"First Hand | Stays in Vegas"
written by Jim McCann
art by Janet Lee
Roland is a gambler. And a cheater. After being caught swapping chips and marking cards, his resulting debt is purchased by Nighthawks of the Lost Vegas spaceship casino, and he's forced into indentured servitude in the hospitality industry until he pays off his balance. The casino has fixed it so that this never happens. As the issue title suggests, once you're in Lost Vegas you "stay in Vegas." Roland has other ideas, mostly escaping ideas. He with a few conspirators—his mysterious, telepathic roommate Ink; out-moded technology tinkerer Rinny; and dealer and fellow cheat Loria—plan on taking the house, stealing a spacecraft, and making his escape.
As a heist/escape story, Lost Vegas has a fair degree of intrigue. Some of McCann's conceits could fit comfortably in a tale of espionage. The eerie, identical sameness of the enthralled employees under their holographic masks, fully disguising their identities and making them dangerous for Roland, since he cannot know which of them might recognize him or whether he might trust them. Despite Roland's characterization of the scheme as "Clean, foolproof plan A. Nothing left to chance" (Lost Vegas #1, p. 17), it's anything but simple. Combine that with his growing sense of sympathy for his fellow inmates, his occasional ideas of a full-scale break, and his detection at the end of the issue, and Roland's plan has just about every chance of going wrong.
Although it's not particularly heavy-handed about it, Lost Vegas is also a critique of capitalistic exploitation. That Roland is a degenerate cheat, if a charming and charismatic one, is certainly more true than not. He'd already amassed a personal debt from his gambling habit before attempting to swindle Bisa and losing his debt to the casino. But his work-scheme on the Lost Vegas is exploitative and predatory, eliminating any possibility of actually earning his freedom while perpetually holding hope of it in front of him. It's a system the house is designed to win, and Roland is here to make sure it doesn't. That he shows inklings of conscience and ideas of mounting a collective revolt against the casino guards is evidence of a social principle at work in some of his actions.
Janet Lee's artwork is mesmerizing, sometimes quite literally in a way that draws the eye out of the representation and into the shapes and colors independent of it. Her use of texture and pattern—as in Rinny's dreadlocked hair or the piping on the ceiling of the servants' hallway—integrates the images into a more abstract, but equally beautiful, opening. Sometimes the opening has its own narrative structure, and occasionally it's a unified representation, but in either case it has a visual coherence sometimes entirely divorced from the story it's representing. Her differentiation of styles on the ship—a mechanical ulilitarianism in the staff areas; a lithe, organic art nouveau on the gaming and entertainment decks—reinforces McCann's thematic interests and provides credibility for the posh casino. She also employs some interesting layout designs, including card-shaped image blocks in the "First Hand" portion of the issue. The remainder continues to capitalize on this scheme, preferring small rectangles in short sequences overlaid on ostensibly full-page illustrations.

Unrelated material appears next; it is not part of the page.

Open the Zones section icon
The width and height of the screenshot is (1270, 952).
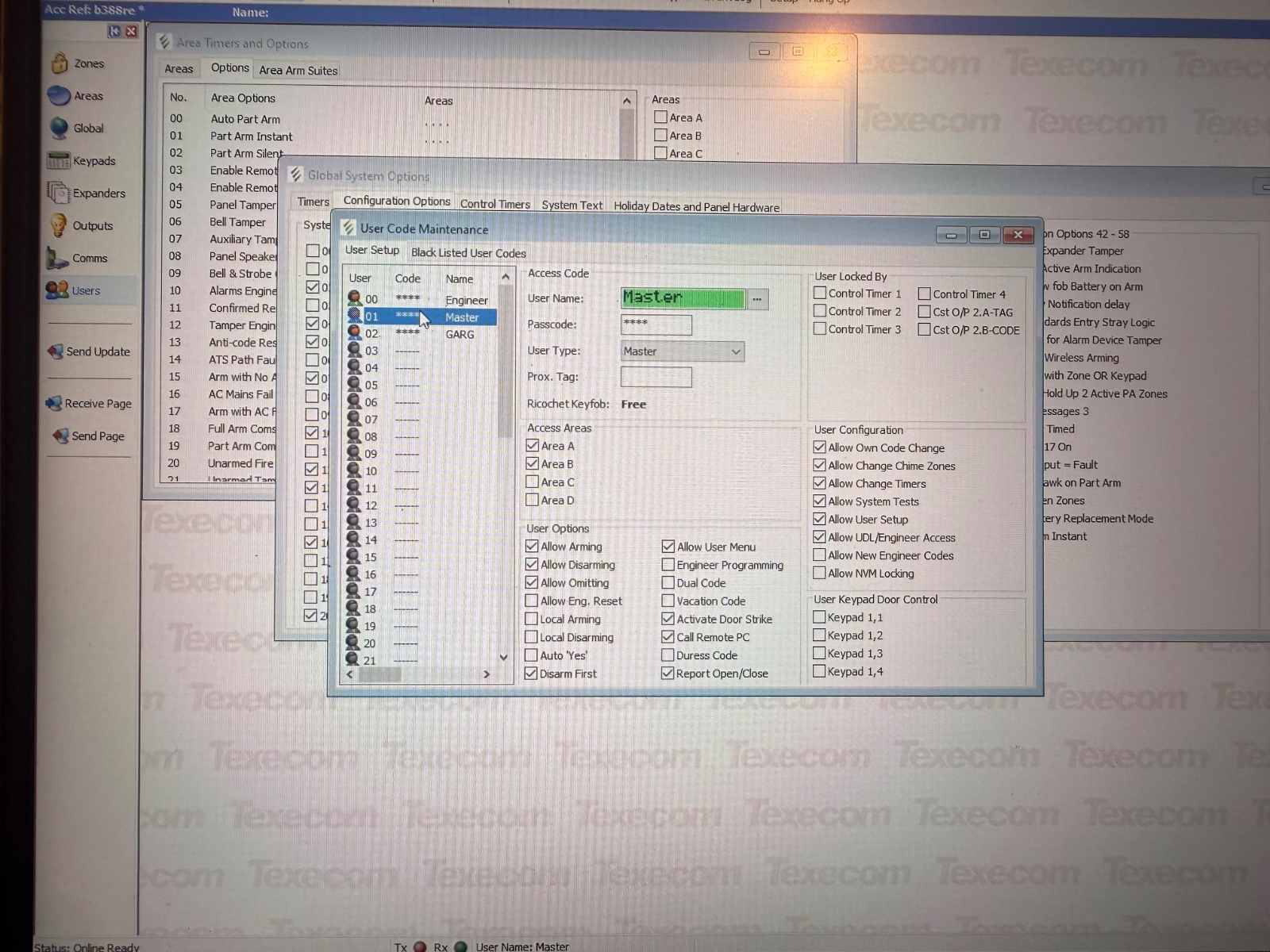tap(60, 63)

Lost Vegas #1 featured a number of variant covers—including quite excellent ones by Skottie Young and Francesco Francavilla and heavier, darker, angrier ones by Dan McDaid—but Janet Lee and Chris Sotomayor's wrap-around cover takes the prize. It captures all the otherworldly background hubbub of the story, the futuristic luxury of the space casino, but it's Roland himself—all dapper swagger and suave, coolly staring down the viewer seated across the table—that, much as he commands the story, commands the page.